Alison’s EDA before collaboration
First, read the 3 csv files downloaded from 2019 OECD study of violence against women.
Attitudes toward violence: The percentage of women who agree that a husband/partner is justified in beating his wife/partner under certain circumstances
Prevalence of violence in the lifetime: The percentage of women who have experienced physical and/or sexual violence from an intimate partner at some time in their life
Laws on domestic violence: Whether the legal framework offers women legal protection from domestic violence Laws on domestic violence are presented as values ranging from 0 to 1, where 0 means that laws or practices do not discriminate against women’s rights and 1 means laws or practices fully discriminate against women’s rights.

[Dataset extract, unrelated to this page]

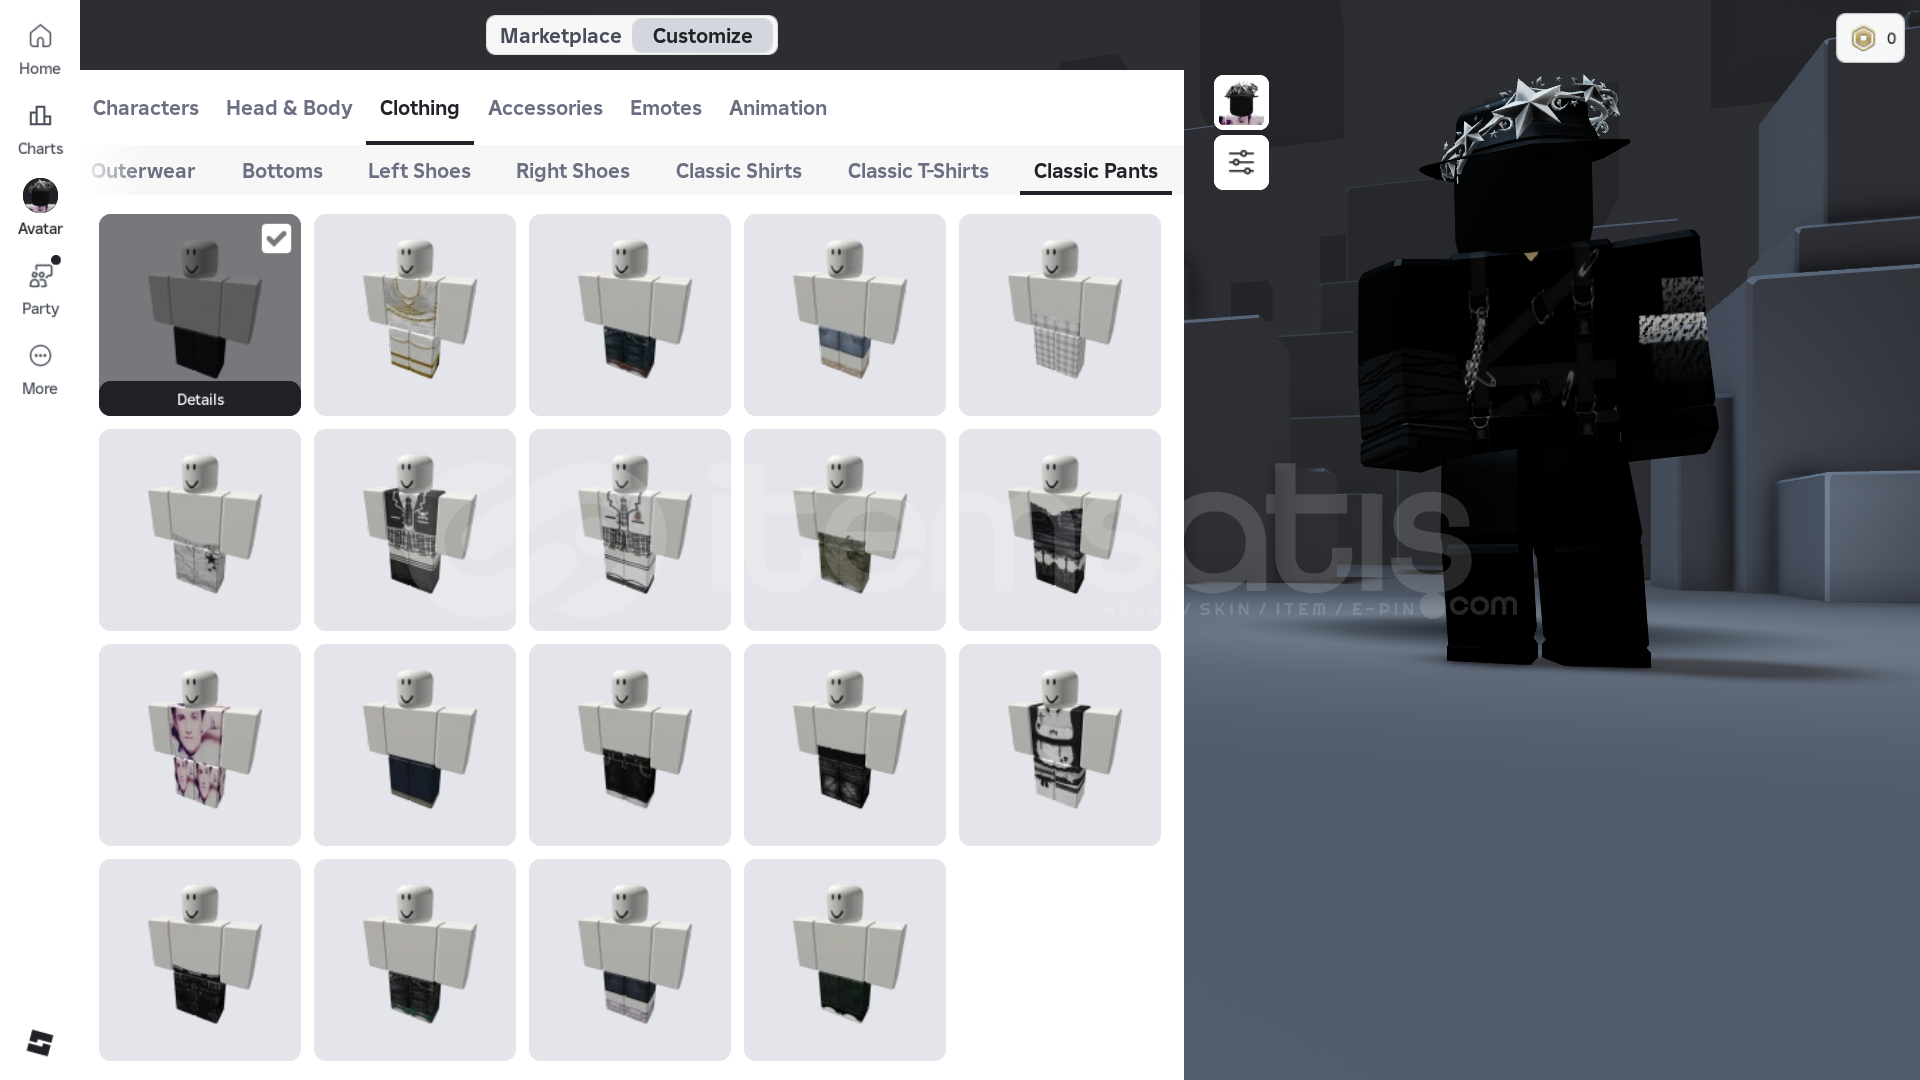Equip the camo green pants item
The height and width of the screenshot is (1080, 1920).
[844, 530]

By just Eyeballing the data, I can see that: 1. Not all countries are listed and not all countries have record on all three features. 2. The range of three features are different (0-100% or 0-1). Strange thing is that law only has 4 values: 0.25, 0.5, 0.75 and 1. It looks more categorical than continuous. 3. The countries are abbreviated…so I need some way to match the code with the names
# Data Source: https://www.iban.com/country-codes
country_code_df = read.csv('./Data/country_code.csv')
So now I have a way to match the country codes to their English names.

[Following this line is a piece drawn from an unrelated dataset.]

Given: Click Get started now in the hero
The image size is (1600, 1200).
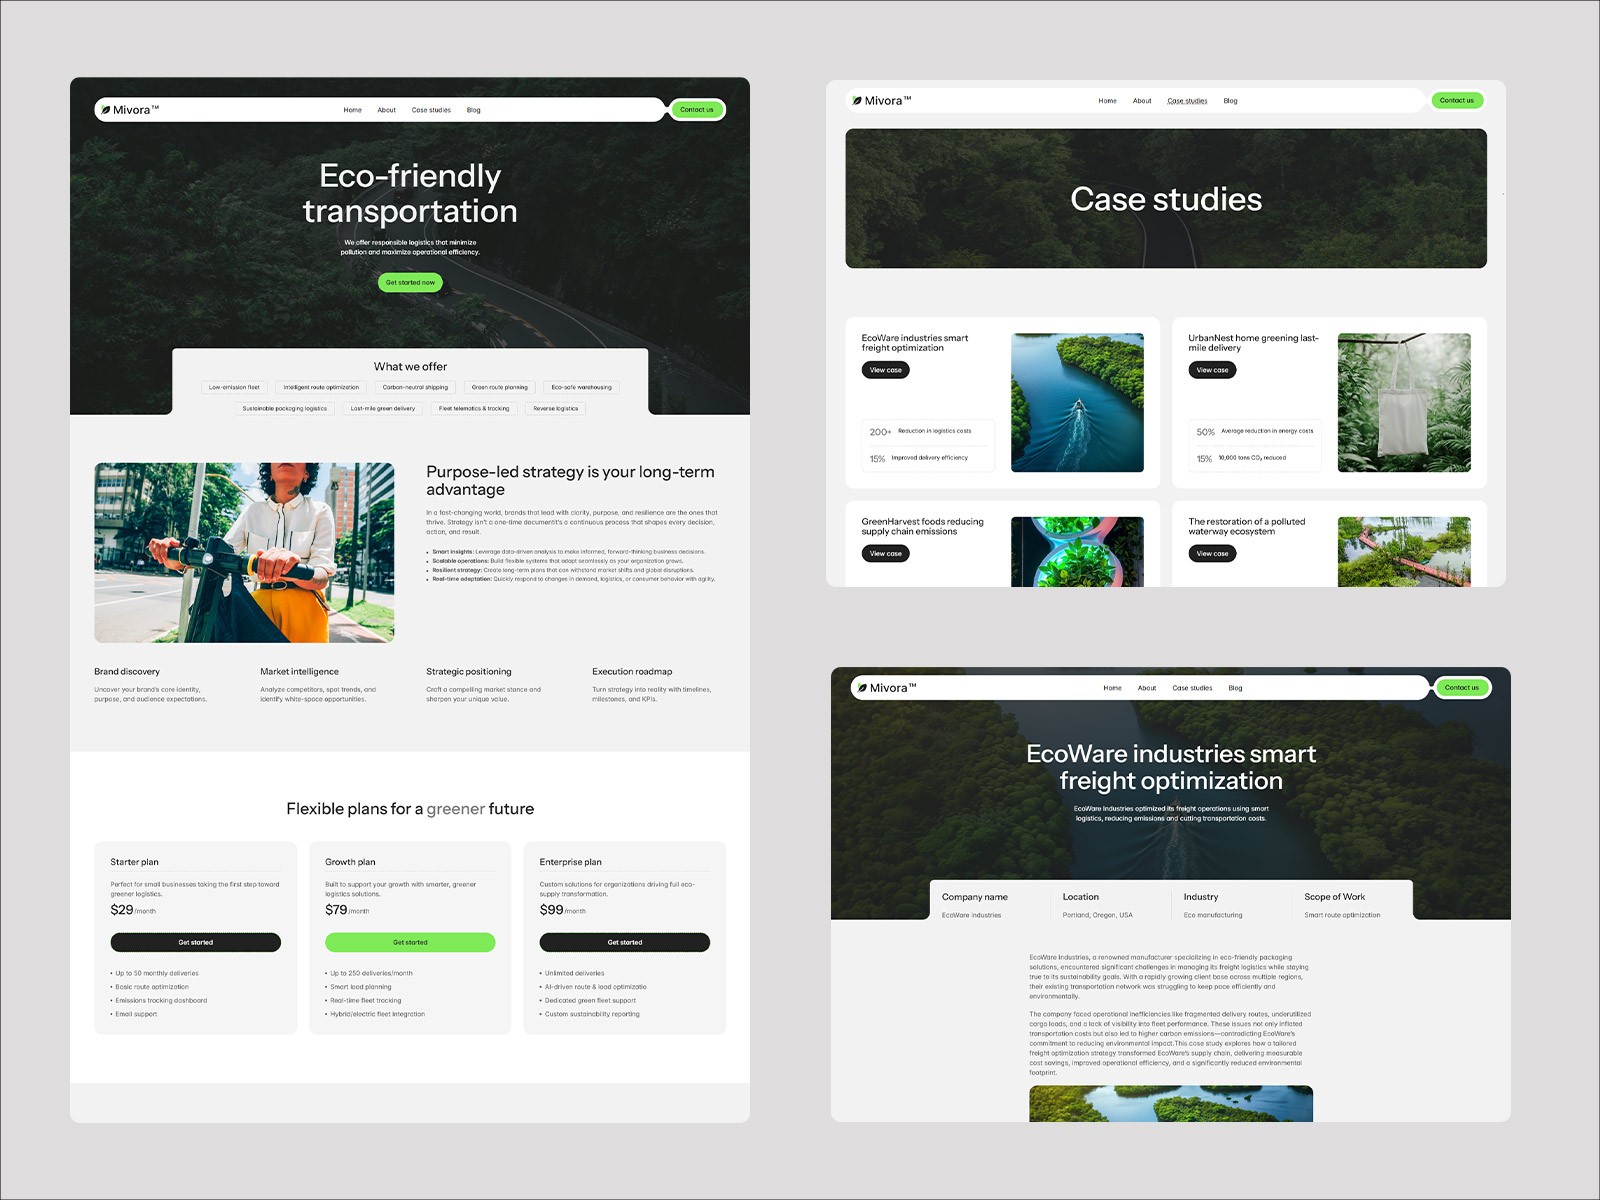Looking at the screenshot, I should tap(409, 283).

I will put everything in a dataframe by full outer joining three subsets of the dataframes.
attitude_sub <- attitude_df[c('LOCATION', 'Value')]
colnames(attitude_sub) <- c('Country', 'Attitude')
law_sub <- law_df[c('LOCATION', 'Value')]
colnames(law_sub) <- c('Country', 'Law')
prevalence_sub <- prevalence_df[c('LOCATION', 'Value')]
colnames(prevalence_sub) <- c('Country', 'Prevalence')
df <- full_join(attitude_sub, law_sub, by = "Country")
df <- full_join(df, prevalence_sub, by = "Country")
head(df)
Country Attitude Law Prevalence
1 AUS 3.2 0.75 16.9
2 CAN 7.8 0.25 1.9
3 FIN 11.2 0.75 30.0
4 FRA 6.6 0.25 26.0
5 DEU 19.6 0.75 22.0
6 HUN 8.7 0.75 21.0
Looks good! But there must be many empty values. Let’s check.
summary(df)
Country Attitude Law Prevalence
Length:163 Min. : 0.00 Min. :0.250 Min. : 1.90
Class :character 1st Qu.: 8.60 1st Qu.:0.500 1st Qu.:18.30
Mode :character Median :22.05 Median :0.750 Median :24.60
Mean :27.52 Mean :0.592 Mean :28.96
3rd Qu.:42.52 3rd Qu.:0.750 3rd Qu.:35.00
Max. :92.10 Max. :1.000 Max. :85.00
NA's :11 NA's :34
Indeed, there are 11 empty values in Attitude and 34 in Prevalence.
Although we already have some amazing interactive visualization on the data source website, we visualize a bit more here.
df %>%
ggplot(aes(x = Attitude)) +
geom_histogram(binwidth=2) +
labs(
title = 'Histogram of Attitudes toward violence',
subtitle = '152 countryies included',
x = 'Attitudes',
y = 'Frequency'
)
df %>%
ggplot(aes(x = Prevalence)) +
geom_histogram(binwidth=2) +
labs(
title = 'Histogram of Prevalence of violence in the lifetime',
subtitle = '129 countryies included',
x = 'Prevalence',
y = 'Frequency'
)
df %>%
ggplot(aes(x = Law)) +
geom_bar() +
scale_x_continuous(breaks = c(0.25, 0.5, 0.75, 1.00)) +
labs(
title = 'Histogram of Laws on domestic violence',
subtitle = '163 countryies included',
x = 'Law',
y = 'Frequency'
)
This one is not so informative because there are only 4 values.
df %>%
ggplot(aes(x = Attitude, y = Prevalence)) +
geom_point() +
labs(
title = 'Scatterplot of Prevalence vs Attitude',
x = 'Attitude',
y = 'Prevalence'
)
We can see a positive correlation.
df %>%
ggplot(aes(x = Law, y = Prevalence)) +
geom_point() +
labs(
title = 'Scatterplot of Prevalence vs Law',
x = 'Law',
y = 'Prevalence'
)
df %>%
ggplot(aes(x = Law, y = Attitude)) +
geom_point() +
labs(
title = 'Scatterplot of Attitude vs Law',
x = 'Law',
y = 'Attitude'
)
This looks fancy but is pretty useless. I cannot see much from this 3D plot.